PLAGIARISM DETECTION TECHNIQUES




Faculty Mentor:
Dr. Deepti Sharma

Student Name:
Latika Malhotra (MCA-II)
Ashima Tyagi (MCA-II)



1. INTRODUCTION

The evolution of information technology and the use of smart phones expanded the availability of information. Plagiarism is usually defined as ‘‘the wrongful appropriation" and "stealing and publication" of another author's "language, thoughts, ideas, or expressions" and the representing them as one's own original work.’’ [1] And moreover, according to the Merriam-Webster Online Dictionary, to “plagiarize” means:

– “To steal and pass off the ideas of another as one’s own.”
– “To present as new and original an idea derived from an existing source.”
– “To use someone’s production and not crediting the source.”
– “To commit literary theft.”

Plagiarism can be categorized into five divisions: Copy & Paste Plagiarism, Idea Plagiarism, Word Switch Plagiarism, Style Plagiarism Metaphor Plagiarism, and Idea Plagiarism [2].

Although with the advancing minutes the techniques to plagiarize are experiencing many new variations but, the two most popular ones are still intact in public’s mind:

1. Textual plagiarisms: committed most frequently by researchers and students in academic enterprises, this sort of plagiarism leads the documents to be totally identical to the original documents, reports and scientific papers.

2. Source code plagiarism: frequently committed by students of universities, this sort of plagiarism is done while attempting or copying the whole or some segments of that specific source code created by someone else as his own, the ordinary feature of this plagiarism leads it to being hardly detected. There are many variants of plagiarism detection process. Among them, a few are- “textual based plagiarism, citation based plagiarism, and shape based plagiarism for flowchart”

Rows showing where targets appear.
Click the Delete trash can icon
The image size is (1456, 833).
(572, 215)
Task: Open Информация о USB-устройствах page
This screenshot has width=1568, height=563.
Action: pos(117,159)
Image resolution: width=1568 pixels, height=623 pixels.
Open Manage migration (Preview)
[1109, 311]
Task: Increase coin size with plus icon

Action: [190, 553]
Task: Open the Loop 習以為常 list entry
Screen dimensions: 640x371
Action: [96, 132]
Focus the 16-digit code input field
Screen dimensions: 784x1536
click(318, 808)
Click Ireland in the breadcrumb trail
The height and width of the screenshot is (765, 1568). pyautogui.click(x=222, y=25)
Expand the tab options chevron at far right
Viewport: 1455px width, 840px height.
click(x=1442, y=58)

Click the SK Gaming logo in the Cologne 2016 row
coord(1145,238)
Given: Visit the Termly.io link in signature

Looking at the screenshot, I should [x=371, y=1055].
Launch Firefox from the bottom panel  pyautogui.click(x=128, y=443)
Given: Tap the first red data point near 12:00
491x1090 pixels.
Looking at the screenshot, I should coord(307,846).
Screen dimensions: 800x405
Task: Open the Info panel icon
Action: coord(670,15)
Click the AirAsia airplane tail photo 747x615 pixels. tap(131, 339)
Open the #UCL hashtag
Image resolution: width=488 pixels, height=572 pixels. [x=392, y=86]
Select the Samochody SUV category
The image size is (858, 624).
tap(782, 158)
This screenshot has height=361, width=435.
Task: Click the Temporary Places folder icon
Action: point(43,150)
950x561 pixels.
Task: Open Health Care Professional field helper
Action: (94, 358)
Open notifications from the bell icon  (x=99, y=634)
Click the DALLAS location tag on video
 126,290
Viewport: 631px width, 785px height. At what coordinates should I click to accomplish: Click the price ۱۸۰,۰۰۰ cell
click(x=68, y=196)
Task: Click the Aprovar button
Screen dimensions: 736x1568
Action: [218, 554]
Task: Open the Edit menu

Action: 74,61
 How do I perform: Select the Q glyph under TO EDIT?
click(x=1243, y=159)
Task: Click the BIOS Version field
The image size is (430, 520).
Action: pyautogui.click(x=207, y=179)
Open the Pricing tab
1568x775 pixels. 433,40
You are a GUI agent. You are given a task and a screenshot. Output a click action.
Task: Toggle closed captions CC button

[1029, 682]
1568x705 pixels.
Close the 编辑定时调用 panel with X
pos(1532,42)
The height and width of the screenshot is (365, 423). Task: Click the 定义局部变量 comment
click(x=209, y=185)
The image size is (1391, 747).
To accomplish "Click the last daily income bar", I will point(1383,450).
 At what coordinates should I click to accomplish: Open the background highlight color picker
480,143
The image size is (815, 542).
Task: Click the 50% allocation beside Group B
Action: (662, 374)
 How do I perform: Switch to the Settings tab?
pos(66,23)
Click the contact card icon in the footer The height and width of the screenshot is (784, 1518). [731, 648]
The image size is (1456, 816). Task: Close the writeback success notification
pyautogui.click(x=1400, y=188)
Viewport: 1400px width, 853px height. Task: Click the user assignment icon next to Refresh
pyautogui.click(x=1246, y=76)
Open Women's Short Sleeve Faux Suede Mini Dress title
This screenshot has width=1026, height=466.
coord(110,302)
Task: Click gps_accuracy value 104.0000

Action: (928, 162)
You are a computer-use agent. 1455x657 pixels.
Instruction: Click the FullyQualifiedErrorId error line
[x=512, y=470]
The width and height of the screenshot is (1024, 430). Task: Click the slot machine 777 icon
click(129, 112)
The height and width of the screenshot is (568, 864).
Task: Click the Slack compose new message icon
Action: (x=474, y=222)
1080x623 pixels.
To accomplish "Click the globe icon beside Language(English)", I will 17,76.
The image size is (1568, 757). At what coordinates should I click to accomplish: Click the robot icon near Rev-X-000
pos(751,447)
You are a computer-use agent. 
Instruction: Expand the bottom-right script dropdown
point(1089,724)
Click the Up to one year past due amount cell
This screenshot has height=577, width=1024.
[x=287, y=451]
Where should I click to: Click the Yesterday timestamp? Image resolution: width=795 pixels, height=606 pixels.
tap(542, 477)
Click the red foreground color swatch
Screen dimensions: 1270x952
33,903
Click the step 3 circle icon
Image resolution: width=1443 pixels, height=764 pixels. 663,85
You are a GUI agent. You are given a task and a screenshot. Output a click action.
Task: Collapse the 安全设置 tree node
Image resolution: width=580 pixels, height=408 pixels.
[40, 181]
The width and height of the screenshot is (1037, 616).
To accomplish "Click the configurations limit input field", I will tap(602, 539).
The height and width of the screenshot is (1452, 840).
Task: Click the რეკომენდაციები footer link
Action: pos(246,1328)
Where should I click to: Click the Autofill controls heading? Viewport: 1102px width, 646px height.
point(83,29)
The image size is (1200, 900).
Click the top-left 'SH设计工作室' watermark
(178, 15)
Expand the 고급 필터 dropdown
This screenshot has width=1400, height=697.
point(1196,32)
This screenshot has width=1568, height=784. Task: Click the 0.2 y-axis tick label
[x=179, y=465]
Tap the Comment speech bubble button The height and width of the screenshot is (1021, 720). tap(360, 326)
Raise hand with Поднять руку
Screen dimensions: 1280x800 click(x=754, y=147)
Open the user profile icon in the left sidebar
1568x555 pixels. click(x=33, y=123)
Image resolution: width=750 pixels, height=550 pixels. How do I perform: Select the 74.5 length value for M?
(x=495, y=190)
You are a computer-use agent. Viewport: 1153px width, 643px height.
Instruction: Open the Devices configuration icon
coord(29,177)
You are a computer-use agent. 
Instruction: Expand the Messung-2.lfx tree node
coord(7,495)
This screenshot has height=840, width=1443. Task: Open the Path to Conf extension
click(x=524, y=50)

Problems.
1. Answer these questions about the plagiarism detection text:
(a) Which dictionary does it cite for the meaning of "plagiarize"?
(b) Who is listed as the faculty mentor?
(c) By whom is source code plagiarism said to be frequently committed?
2. Rewrite the plagiarism detection text starting with "1. Textual plagiarisms: committed" and going on through "and scientific papers.", putting "scholars" in place of "researchers".
3. Continue the plagiarism detection text from the point where it stops.

Final answers.
1.
(a) The Merriam-Webster Online Dictionary.
(b) Dr. Deepti Sharma.
(c) Students of universities.

2.
1. Textual plagiarisms: committed most frequently by scholars and students in academic enterprises, this sort of plagiarism leads the documents to be totally identical to the original documents, reports and scientific papers.

3.
[3]. Textual plagiarism is a name given to the plagiarism which takes place if the original text is copied, with small alterations or if it’s translated by machines. However, when the translation of this text is done by humans then currently used techniques have very little means to detect it. Plagiarism Detection based on citation on the other end of the spectrum, assimilates the occurrences of citations in order to identify the similarities. Meanwhile, plagiarism based on shape for the purpose of flowchart showcases a technique for detecting multimedia retrieval and image processing. But, it is still not able to recognize plagiarism for varying charts and figures along with their contents.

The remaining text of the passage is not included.